Download the data file to your directory from Moodle. Load it into your workspace either with the code below (you may need to change the path to where the dataset is located). Alternatively, you can use the 'Import Dataset' button in the top-right of Rstudio.
```{r load myData}
sparrows <- read.table("sparrows.dat", header=TRUE)
```
Next print the first few rows of the dataset to get an idea of what the data look like.
```{r}
head(sparrows)
```
Column 1 (totL): Total Length
Column 2 (AlarE): Alar Extent
Column 3 (bhL): Length of Beak and Head
Column 4 (hL): Length of Humerus
Column 5 (kL): Length of keel of Sternum
Subsequently to the measurements being taken on the sparrows, about half the sparrows died (sparrows in rows 1-21 survived; sparrows in rows 22-49 died) and the scientists were interested in the possibility that the sparrows, which died tended to have more extreme measurements on some or all of the variables.

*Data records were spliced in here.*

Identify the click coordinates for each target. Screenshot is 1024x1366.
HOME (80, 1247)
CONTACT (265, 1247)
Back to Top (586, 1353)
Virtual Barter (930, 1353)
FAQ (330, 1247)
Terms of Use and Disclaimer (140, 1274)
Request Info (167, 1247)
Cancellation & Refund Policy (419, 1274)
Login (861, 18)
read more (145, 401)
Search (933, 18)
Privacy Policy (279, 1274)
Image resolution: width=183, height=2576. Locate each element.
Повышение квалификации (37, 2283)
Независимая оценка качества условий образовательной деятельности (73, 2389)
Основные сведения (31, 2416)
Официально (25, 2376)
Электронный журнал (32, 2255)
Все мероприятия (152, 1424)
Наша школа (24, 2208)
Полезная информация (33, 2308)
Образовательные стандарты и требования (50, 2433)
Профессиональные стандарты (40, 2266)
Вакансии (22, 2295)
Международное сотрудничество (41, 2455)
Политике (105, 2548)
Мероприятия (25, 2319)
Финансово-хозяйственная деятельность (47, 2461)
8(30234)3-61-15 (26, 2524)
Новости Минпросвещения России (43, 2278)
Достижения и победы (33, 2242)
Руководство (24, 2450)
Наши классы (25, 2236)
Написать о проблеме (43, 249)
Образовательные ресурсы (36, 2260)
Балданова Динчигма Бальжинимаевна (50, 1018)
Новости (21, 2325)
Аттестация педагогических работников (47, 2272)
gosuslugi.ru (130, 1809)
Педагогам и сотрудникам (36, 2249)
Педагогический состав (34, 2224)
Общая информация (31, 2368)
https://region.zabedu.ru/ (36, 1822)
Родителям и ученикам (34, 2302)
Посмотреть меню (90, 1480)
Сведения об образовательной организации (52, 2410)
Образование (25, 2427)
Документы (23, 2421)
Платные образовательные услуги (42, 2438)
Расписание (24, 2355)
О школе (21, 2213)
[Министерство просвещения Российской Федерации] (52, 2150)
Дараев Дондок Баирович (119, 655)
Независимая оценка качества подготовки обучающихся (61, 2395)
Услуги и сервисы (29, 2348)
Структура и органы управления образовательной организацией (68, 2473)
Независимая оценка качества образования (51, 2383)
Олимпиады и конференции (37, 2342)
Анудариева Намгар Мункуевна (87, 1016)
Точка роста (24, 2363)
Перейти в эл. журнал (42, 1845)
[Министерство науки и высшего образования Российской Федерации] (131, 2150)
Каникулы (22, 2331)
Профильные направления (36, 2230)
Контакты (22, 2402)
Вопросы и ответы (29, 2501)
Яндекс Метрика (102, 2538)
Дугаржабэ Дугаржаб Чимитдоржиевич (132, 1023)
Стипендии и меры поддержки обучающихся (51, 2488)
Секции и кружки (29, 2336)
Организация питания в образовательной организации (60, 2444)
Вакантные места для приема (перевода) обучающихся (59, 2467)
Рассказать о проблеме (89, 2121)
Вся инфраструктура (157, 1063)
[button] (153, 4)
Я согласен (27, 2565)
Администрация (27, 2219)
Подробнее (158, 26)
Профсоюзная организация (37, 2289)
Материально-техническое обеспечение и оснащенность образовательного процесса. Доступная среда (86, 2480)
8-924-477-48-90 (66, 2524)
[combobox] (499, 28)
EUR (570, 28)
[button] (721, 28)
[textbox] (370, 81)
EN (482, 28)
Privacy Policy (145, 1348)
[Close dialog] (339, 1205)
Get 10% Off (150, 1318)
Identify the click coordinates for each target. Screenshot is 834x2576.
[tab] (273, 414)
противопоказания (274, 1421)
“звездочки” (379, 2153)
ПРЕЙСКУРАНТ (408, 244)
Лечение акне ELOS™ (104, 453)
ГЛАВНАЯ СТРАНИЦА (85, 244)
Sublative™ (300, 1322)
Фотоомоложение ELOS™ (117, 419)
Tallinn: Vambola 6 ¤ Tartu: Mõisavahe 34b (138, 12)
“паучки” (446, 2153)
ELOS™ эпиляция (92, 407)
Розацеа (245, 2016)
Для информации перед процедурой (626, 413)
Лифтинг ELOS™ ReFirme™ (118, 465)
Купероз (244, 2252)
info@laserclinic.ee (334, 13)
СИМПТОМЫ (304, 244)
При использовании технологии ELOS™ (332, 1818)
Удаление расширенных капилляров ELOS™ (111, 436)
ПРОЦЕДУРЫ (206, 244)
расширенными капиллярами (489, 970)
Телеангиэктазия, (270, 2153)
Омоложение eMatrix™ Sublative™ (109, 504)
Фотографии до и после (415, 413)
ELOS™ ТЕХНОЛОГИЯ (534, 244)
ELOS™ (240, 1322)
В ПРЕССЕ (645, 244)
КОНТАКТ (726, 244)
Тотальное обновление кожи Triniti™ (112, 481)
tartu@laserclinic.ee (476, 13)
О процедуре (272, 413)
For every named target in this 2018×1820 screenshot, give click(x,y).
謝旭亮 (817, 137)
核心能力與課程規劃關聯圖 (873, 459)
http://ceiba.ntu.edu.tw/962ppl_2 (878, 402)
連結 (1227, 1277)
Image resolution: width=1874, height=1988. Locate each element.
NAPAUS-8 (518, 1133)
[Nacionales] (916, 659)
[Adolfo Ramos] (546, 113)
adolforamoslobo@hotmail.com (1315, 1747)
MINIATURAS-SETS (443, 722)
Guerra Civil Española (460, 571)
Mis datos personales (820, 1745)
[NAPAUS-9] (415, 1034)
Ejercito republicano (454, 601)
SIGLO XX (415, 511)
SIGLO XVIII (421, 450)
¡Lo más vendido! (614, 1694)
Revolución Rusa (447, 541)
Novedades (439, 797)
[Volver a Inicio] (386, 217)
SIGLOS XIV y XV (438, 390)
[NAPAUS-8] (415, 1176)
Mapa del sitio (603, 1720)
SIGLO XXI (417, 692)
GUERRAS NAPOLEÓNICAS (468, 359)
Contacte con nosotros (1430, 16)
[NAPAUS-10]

We look to create classification rules based on these variables using linear regression and $k$-nearest neighbours. If these perform well it might suggest that there are differences in the variables across the two groups.
* Create an outcome variable y based on the description above
* Split the data into training and validation datasets (there is too little data to split into three datasets).
* Scale the data appropriately.
* Fit a regression model and knn and record the classification results.
* Which method is best for these data?
### Question 3) - advanced question
* Look again at the *regression* models fitted above. So far we've only looked at models that use all the variables, despite the fact that some may not be important. Try looking at the <<t>>step</tt> function in R by typing
```{r}
?step
```
This function conducts stepwise variable selection on a fitted linear model.
* Apply stepwise selection to your fitted models in Questions 1 and 2
* Create a regression model with this new set of variables (assuming the stepwise procedure removes some of them).
* Predict the labels of the training data with a (possibly) reduced model and compare your classification results to previous ones. Does anything change?